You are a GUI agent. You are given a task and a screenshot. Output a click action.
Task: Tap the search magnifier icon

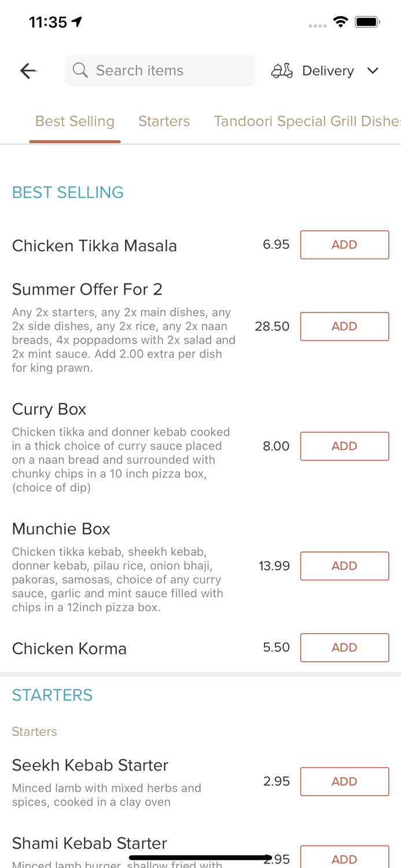(80, 71)
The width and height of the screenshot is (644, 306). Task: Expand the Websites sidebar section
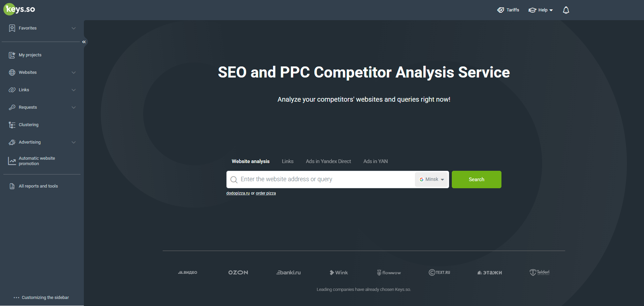[x=73, y=72]
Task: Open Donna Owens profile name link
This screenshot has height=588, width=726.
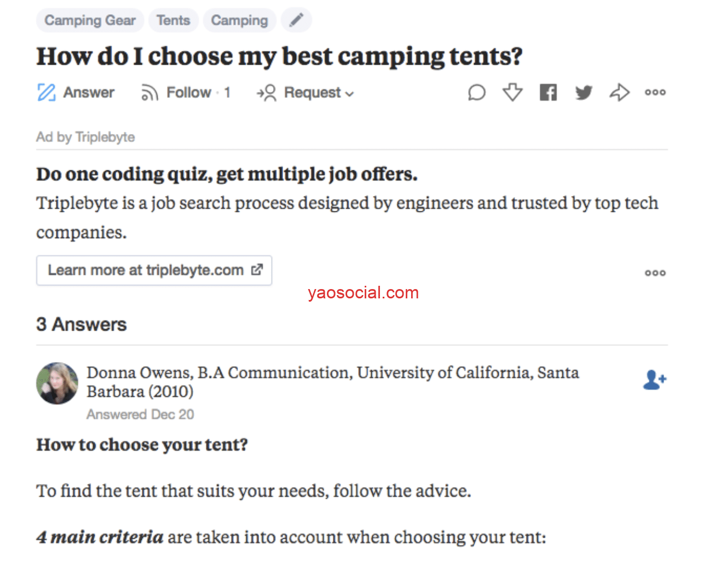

### What is required
The expected result is every record above, word for word, with no pictures in it.

### Output
You are a GUI agent. You are given a task and a screenshot. Output a click action.
Task: Tap the search magnifier icon

(80, 71)
The width and height of the screenshot is (644, 306). Task: Expand the Websites sidebar section
[x=73, y=72]
Task: Open Donna Owens profile name link
This screenshot has height=588, width=726.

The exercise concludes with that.